▼

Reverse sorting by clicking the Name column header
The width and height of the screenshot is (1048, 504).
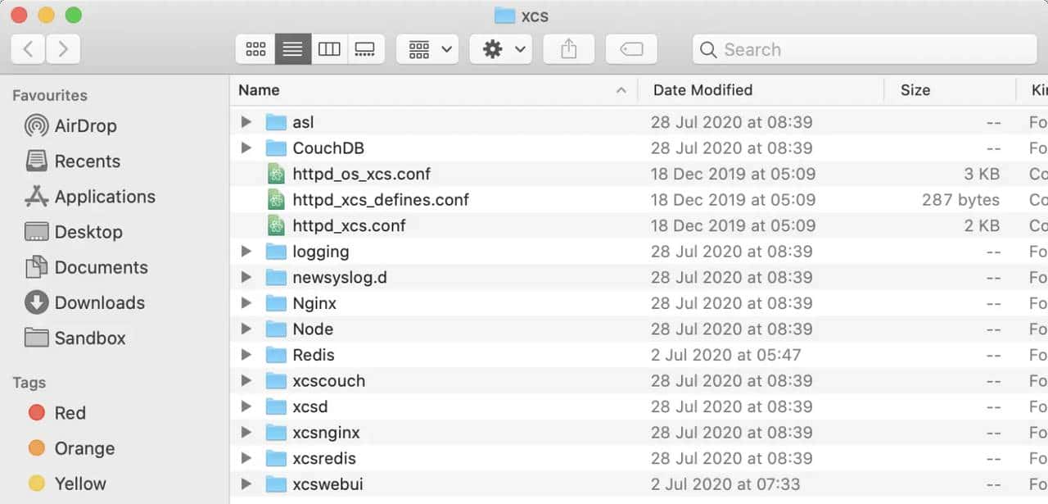259,90
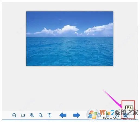Go to the previous image

(63, 115)
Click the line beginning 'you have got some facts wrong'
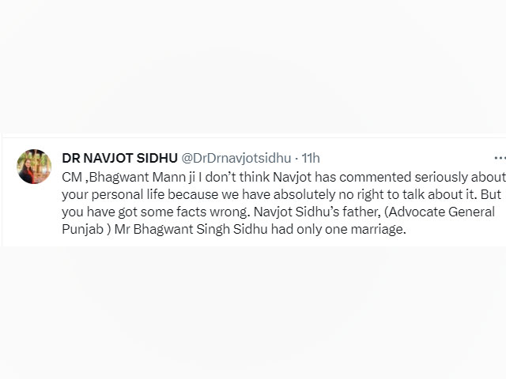The height and width of the screenshot is (379, 506). pos(278,212)
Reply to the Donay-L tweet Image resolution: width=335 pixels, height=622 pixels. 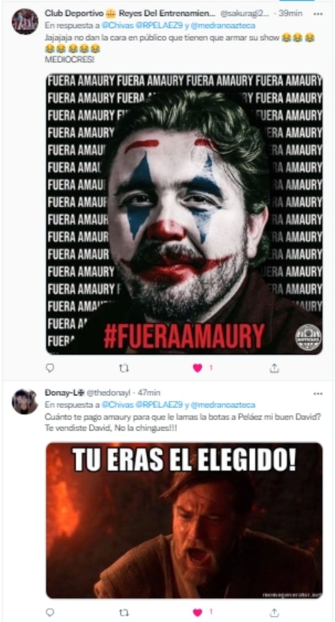[x=50, y=612]
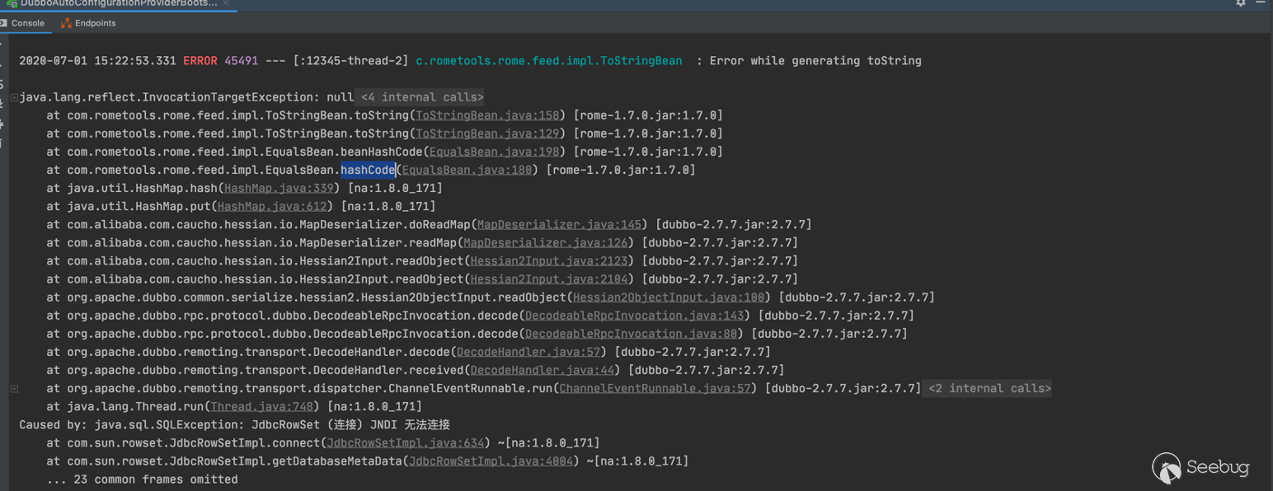
Task: Expand the '2 internal calls' folded region
Action: [x=989, y=388]
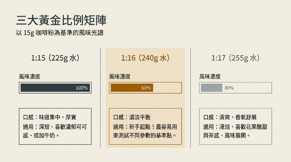Click the 30% label beside the gray bar

pos(229,88)
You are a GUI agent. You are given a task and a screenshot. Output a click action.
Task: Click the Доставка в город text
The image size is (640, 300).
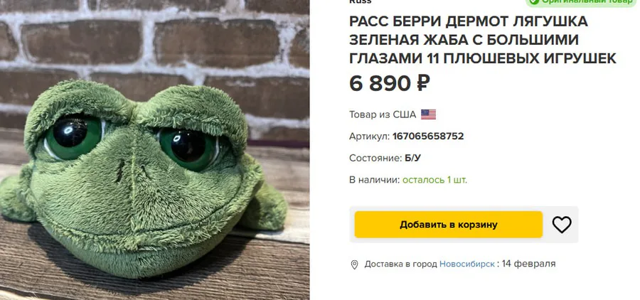[400, 264]
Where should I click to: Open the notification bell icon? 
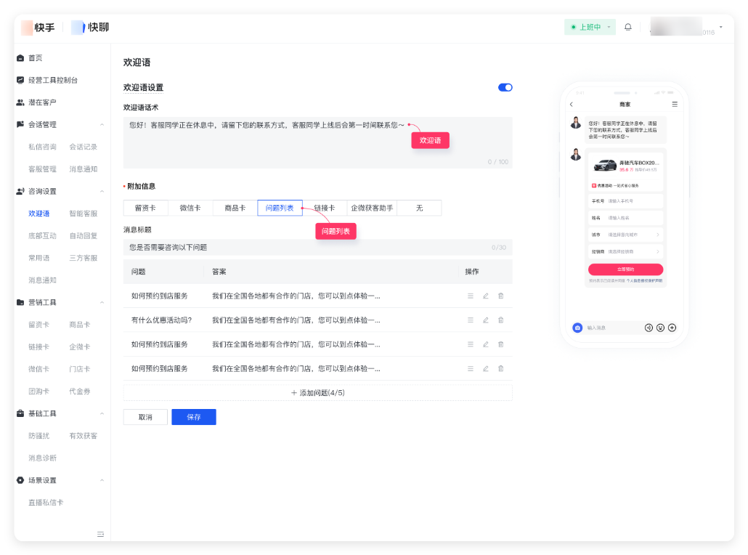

▲

[What the exercise asks]
Quote the data from its first line through the line containing "The height and", inclusive, leaving out the pictures.

[Complete response]
Reverse sorting by clicking the Name column header
The width and height of the screenshot is (1048, 504).
259,90
Go to the previous image

(63, 115)
Click the line beginning 'you have got some facts wrong'
The height and width of the screenshot is (379, 506). pos(278,212)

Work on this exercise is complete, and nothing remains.